§ AIM OF THE TASK: Of the material below, only the lines from the line containing "[Facebook] (1004, 2474)" down to the line containing "Lodgify (1038, 2521)" belong in the answer, written out exactly.

§ MATERIAL SHOWN:
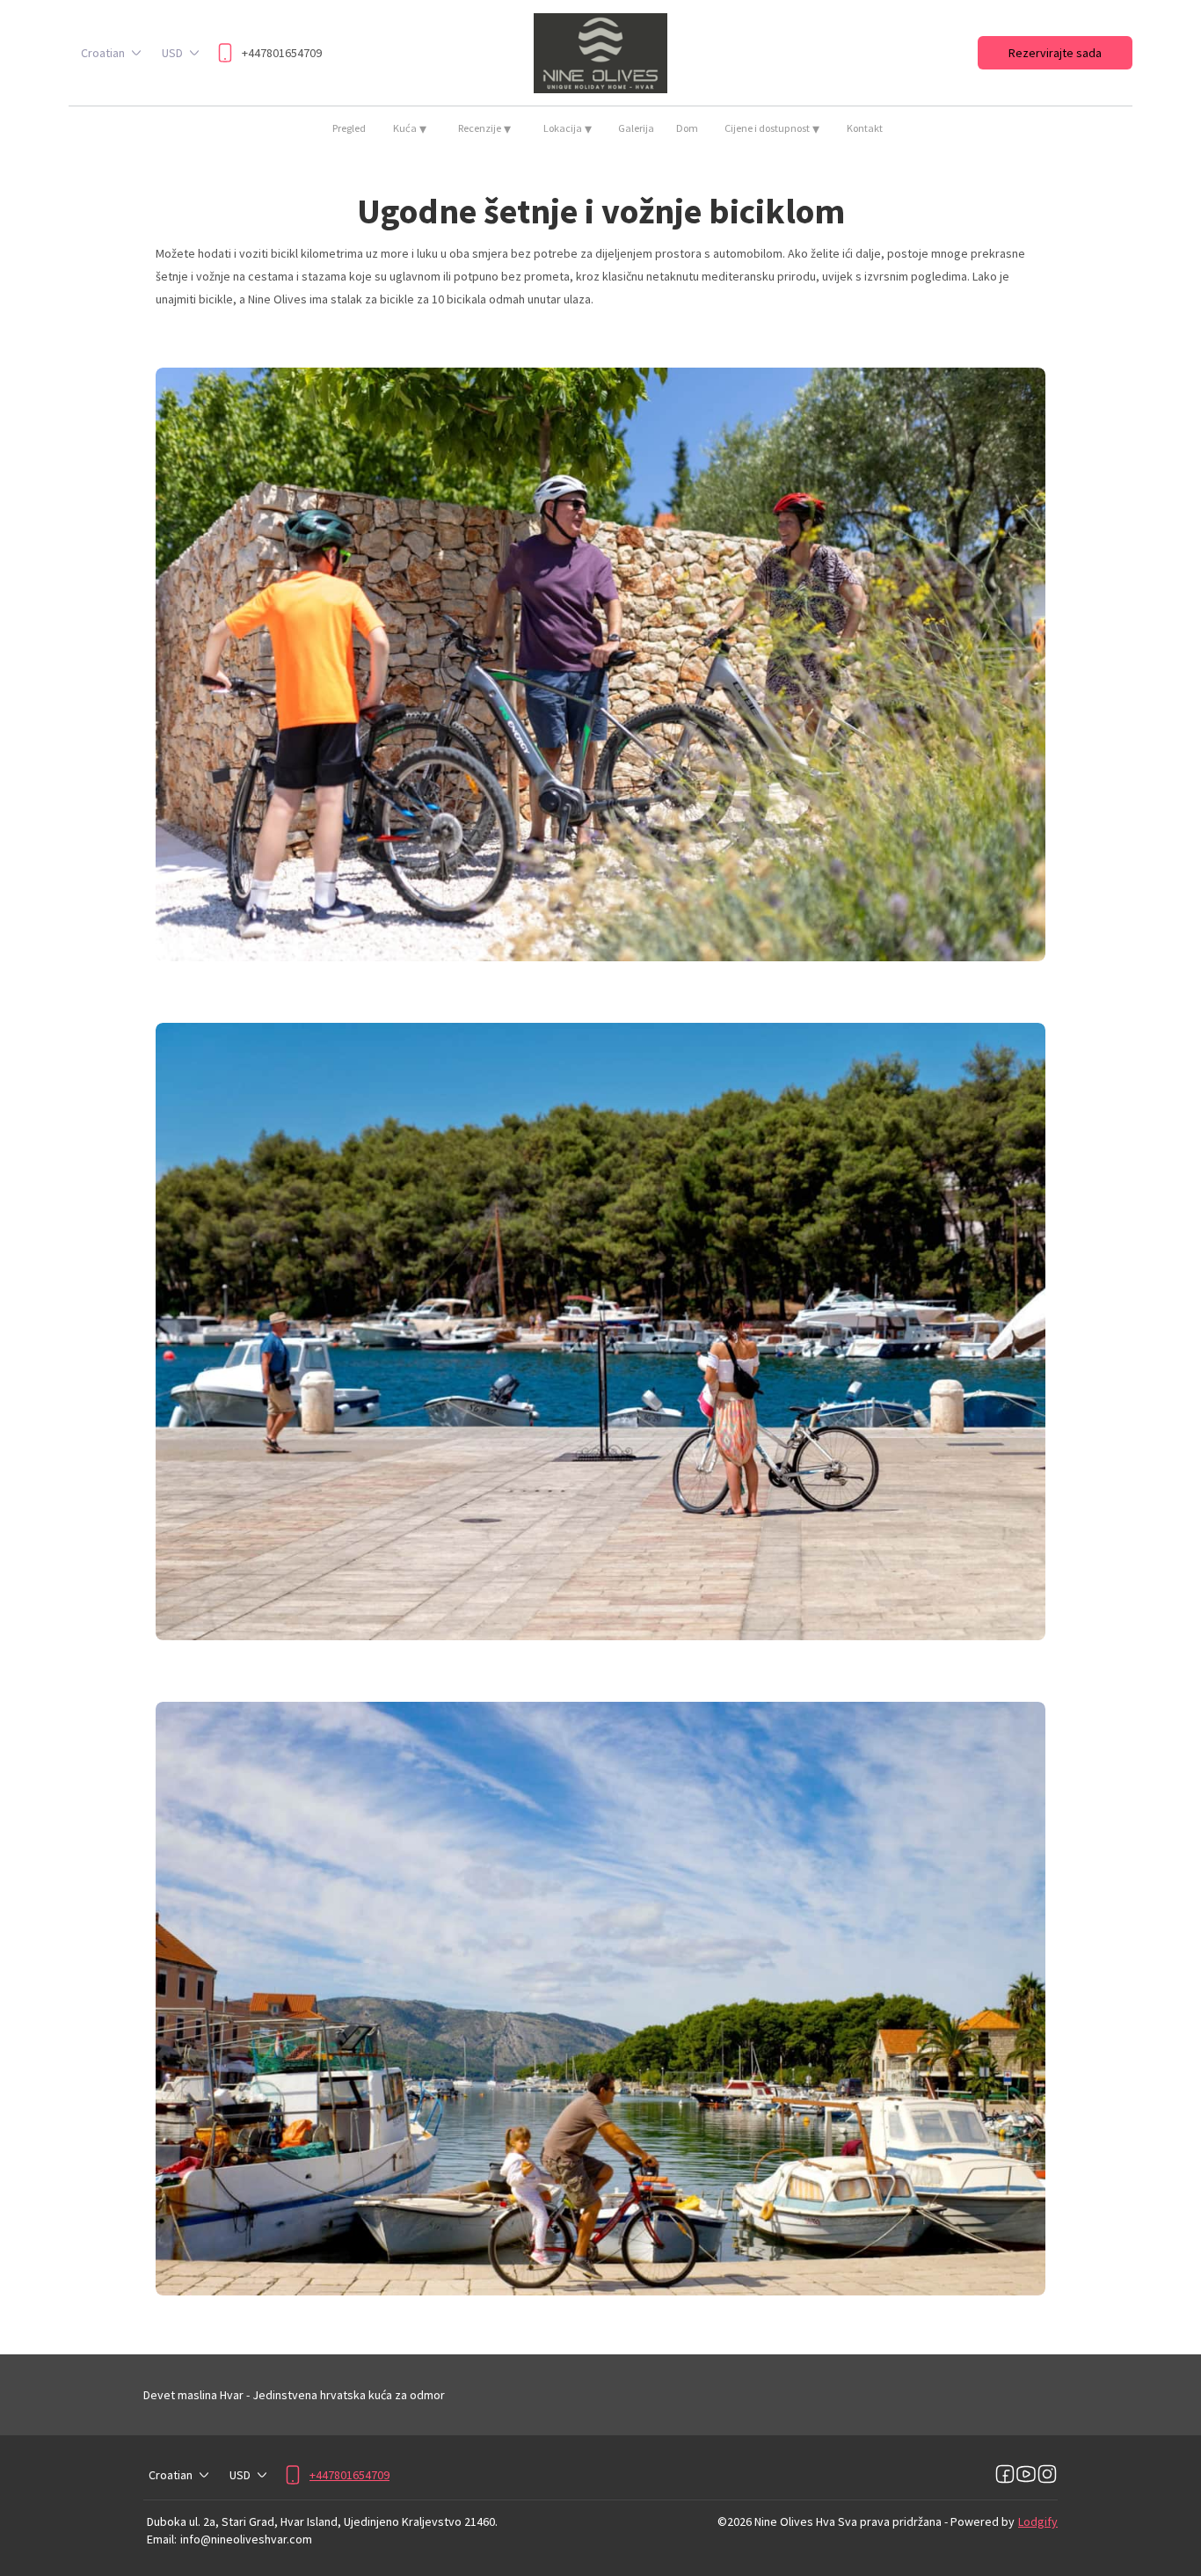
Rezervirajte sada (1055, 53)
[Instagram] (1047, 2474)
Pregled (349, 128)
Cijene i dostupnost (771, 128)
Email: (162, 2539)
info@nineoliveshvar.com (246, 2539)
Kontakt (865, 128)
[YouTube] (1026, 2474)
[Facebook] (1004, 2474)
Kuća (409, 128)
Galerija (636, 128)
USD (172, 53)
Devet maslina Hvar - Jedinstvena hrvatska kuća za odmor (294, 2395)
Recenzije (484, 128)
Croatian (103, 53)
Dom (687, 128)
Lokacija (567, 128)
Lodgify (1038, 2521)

* * *

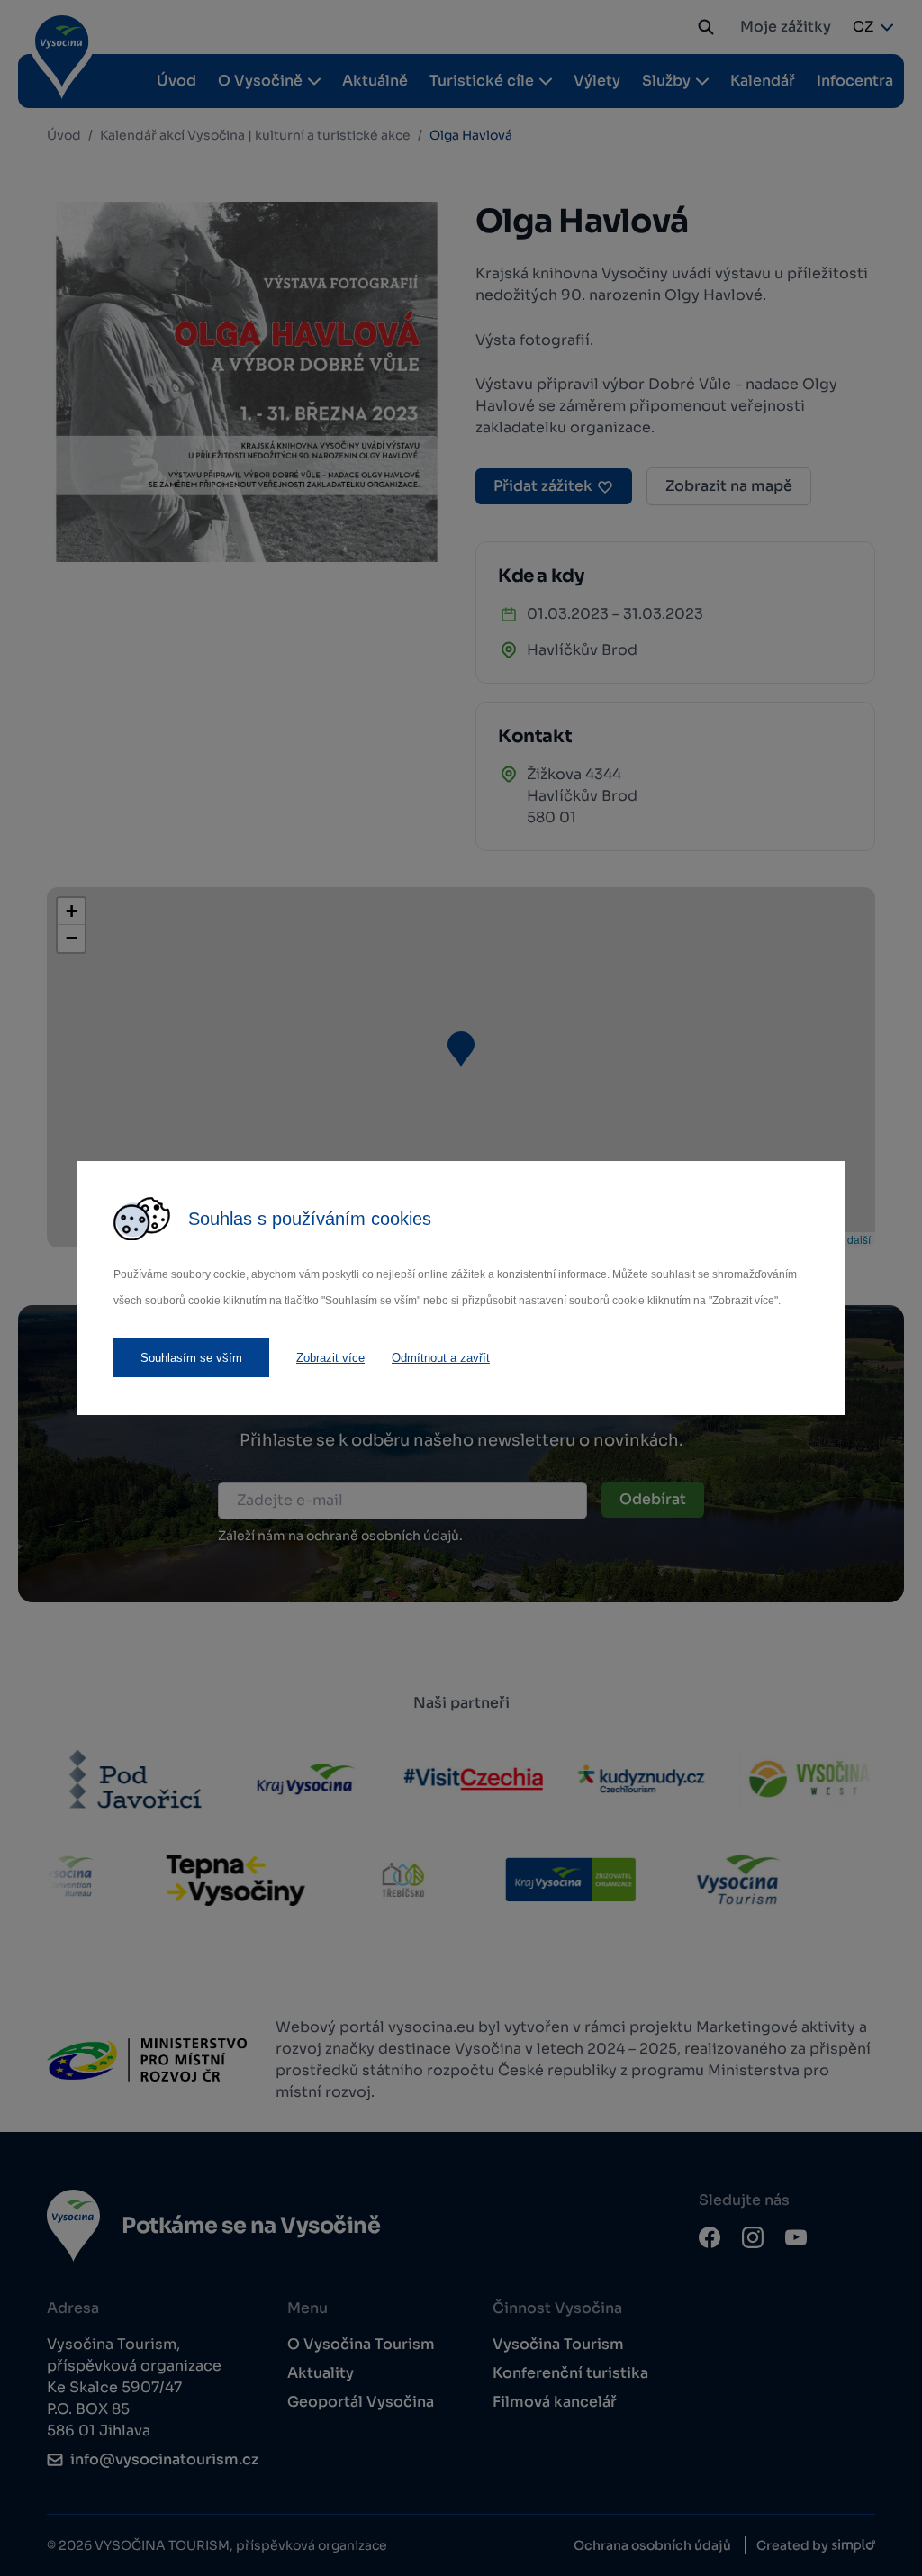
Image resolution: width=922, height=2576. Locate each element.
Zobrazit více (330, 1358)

§ ANSWER SECTION:
[Facebook] (1004, 2474)
Kuća (409, 128)
Galerija (636, 128)
USD (172, 53)
Devet maslina Hvar - Jedinstvena hrvatska kuća za odmor (294, 2395)
Recenzije (484, 128)
Croatian (103, 53)
Dom (687, 128)
Lokacija (567, 128)
Lodgify (1038, 2521)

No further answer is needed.